Après un été 2022 particulièrement chaud, et alors que la COP 27 vient de débuter, le changement climatique est devenu bien concret pour des millions de Français. Et notre mode de vie, comme les paysages auxquels nous sommes habitués, sont sur le point de changer profondément.
Ne vous demandez plus ce que nous réserve l'avenir climatique. Alors que la COP 27 vient de s'ouvrir au Caire, le catastrophique été 2022 nous en a donné un aperçu. L'été 2022 s'est avéré particulièrement chaud, sec et meurtrier. Et nous n'en sommes qu'à 1,2°C de réchauffement global depuis le début de l'industrialisation, sur une trajectoire qui nous emmène vers 2,5 à 3°C. Le Groupe international d'expert sur le climat (GIEC), l'ONU, Météo France et même Évelyne Dhéliat nous avaient prévenu.
Souvenez-vous, c'était en 2014. La présentatrice vedette de la météo sur TF1 avait dévoilé une carte d'une journée typique de la fin du mois d'août en 2050. Sauf que la réalité de 2020 et de 2022 ont déjà dépassé ces prévisions. Dont acte : la présentatrice a dévoilé le 27 octobre une nouvelle prévision pour 2050. Il fera donc un petit 37°C à Brest, 48 à Nîmes et 44 degrés à Orléans, Tours et Bourges.
Des phénomènes extrêmes plus fréquents
Mais comment ce bouleversement irréversible va-t-il changer nos vies quotidiennes ? À l'heure actuelle, il est difficile de répondre à cette question. Ce qui est sûr, c'est que les paysages changeront. Si, avec la montée des eaux, les côtes seront nécessairement très touchées, les grands fleuves, les villes et les campagnes peuvent évoluer de manières diverses.
À Orléans, Gonéri Le Cozannet est géologue du Bureau de recherches géologiques et minières (BRGM), mais aussi co-auteur du rapport du GIEC de mars 2022. Pour lui, connaître les modifications des paysages à l'échelle du quotidien relève de la gageure. "En général, nous prenons en compte de grands ensemble régionaux, par exemple toute l'Europe de l'ouest", explique-t-il. Il a par exemple personnellement travaillé sur les effets de la montée des eaux.
Ce qui est sûr, c'est que la température moyenne, elle aussi, continuera de monter. En Centre-Val de Loire, région enclavée, elle a déjà bondi de quelques degrés entre 1950 et 2020. Dans la capitale régionale d'Orléans, l'écart à la normale en 2018 était de 1,4°C. Du jamais vu.
L'autre certitude, c'est que la gestion de l'eau va devenir centrale, avec des phénomènes climatiques extrême plus fréquents, comme les inondations et la sécheresse.

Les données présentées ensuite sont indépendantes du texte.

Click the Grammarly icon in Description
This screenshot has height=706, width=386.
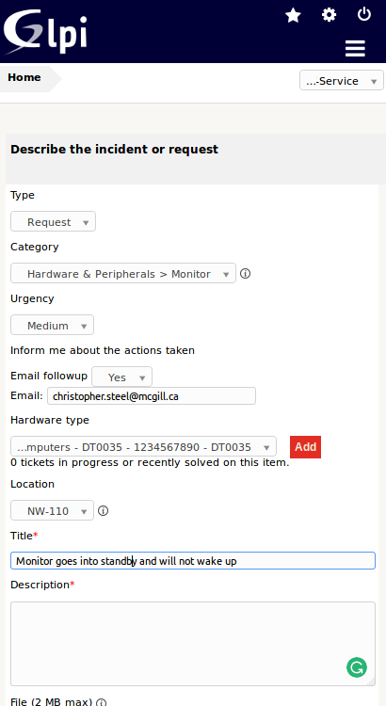[x=357, y=667]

"Il est possible qu'on vive une alternance de périodes de sécheresse intenses, et plus longues, et de précipitations hivernales intenses", indique Gonéri Le Cozannet. "Ce qui va avoir un impact à la fois sur les écosystème d'eau douce et sur notre propre utilisation de l'énergie nucléaire, qui a besoin d'eau." Or, chaque dixième de degré de réchauffement climatique rendra ces phénomènes plus intenses. Les grandes crues, comme celle de 2016, deviendront normales.
De fait, ce n'est pas seulement le bouleversement climatique lui-même qui va modifier nos paysages, mais nos propres choix pour nous y adapter, en ville comme à la campagne. Et donc, plusieurs scénarios plus ou moins optimistes sont possibles.

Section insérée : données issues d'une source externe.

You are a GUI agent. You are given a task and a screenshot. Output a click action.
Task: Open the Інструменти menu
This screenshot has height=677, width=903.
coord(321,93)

À la campagne, agro-foresterie ou méga-bassines
En France, 45% de la superficie du pays correspond à la Surface agricole utile (SAU), soit environ 26,8 millions d'hectares. Un peu moins de 10% de cette surface se trouve en Centre-Val de Loire, région durement éprouvée par la sécheresse de 2022.
Or, qui dit sécheresse, dit aussi restriction d'eau, bêtes assoiffées et terres plus difficiles à cultiver. Face à cette sécheresse, une partie des agriculteurs plaide pour l'installation de bassines de rétention d'eau géantes. Sauf qu'en immobilisant une partie de l'eau qui devrait retourner dans les nappes, l'agriculture appauvrirait d'autant le reste de l'écosystème.

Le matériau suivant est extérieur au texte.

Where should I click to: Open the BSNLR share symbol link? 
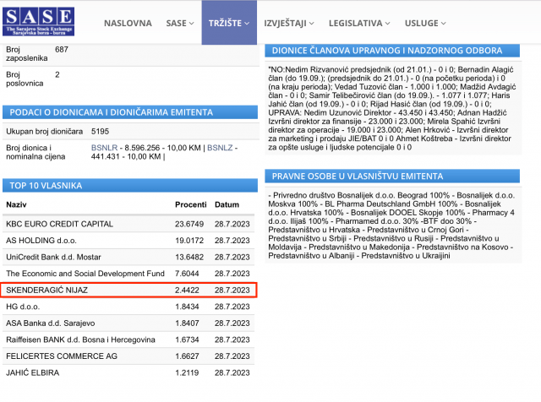[102, 147]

"Dans le cas des méga-bassines, on est sur une adaptation qui atteint ses limites", note Gonéri Le Cozannet. "Cela ne fait que perpétuer un peu plus un mode de développement agricole non soutenable." À l'inverse, explique le géologue, la fausse bonne idée des méga-bassines retarde la mise en place "de modes de production agricole effectivement soutenables et ayant recours à l'agro-écologie et l'agro-foresterie".
Dans un scénario optimiste, les champs à perte de vue, inondés de pesticides et artificiellement irrigués par des méga-bassines laisseraient la place à un retour des forêts, des haies, mais aussi des insectes et des oiseaux, dont les populations sont en plein effondrement.
Dans les villes, la trop lente végétalisation
"En Centre-Val de Loire, on est déjà sur des villes bien développées et peu denses, largement organisées autour de la voiture", note le géologue. Avec des routes et des façades sombres, et peu d'îlots végétaux, les villes peuvent amplifier les effets de la canicules de 5 à 8 degrés.
Le défi sera donc de tendre à une "densification" de la ville, indique le géologue. "L'idée sera de pouvoir accéder à toute la ville, du moins à tous les services, à pieds, en vélo ou par les transports en commun." Objectif : réduire drastiquement le trafic des voitures, y compris électriques, pour privilégier les mobilités douces. L'ajout d'îlots végétaux permettra également de réduire d'un ou deux degrés la température ressentie au plus fort de l'été.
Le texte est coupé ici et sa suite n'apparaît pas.